## Exercise instructions
Within the material below, transcribe exactly the lines from the one holding "Image resolution: width=739" through the one holding "the Net Classes", keeping both ends and skipping the rest.
START Dataset entries
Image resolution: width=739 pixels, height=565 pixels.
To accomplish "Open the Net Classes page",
END Dataset entries
START Dataset entries
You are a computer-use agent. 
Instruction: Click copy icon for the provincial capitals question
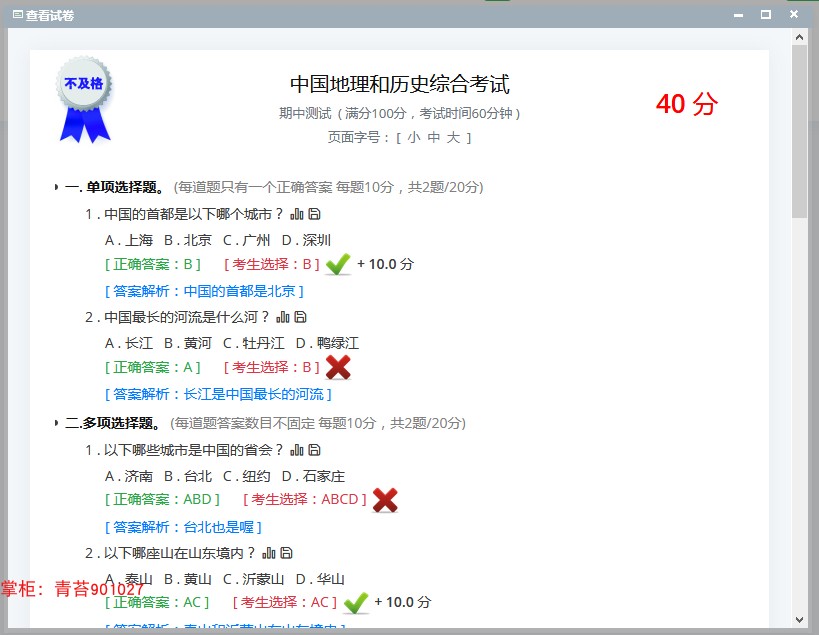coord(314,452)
END Dataset entries
## Output
Image resolution: width=739 pixels, height=565 pixels.
To accomplish "Open the Net Classes page",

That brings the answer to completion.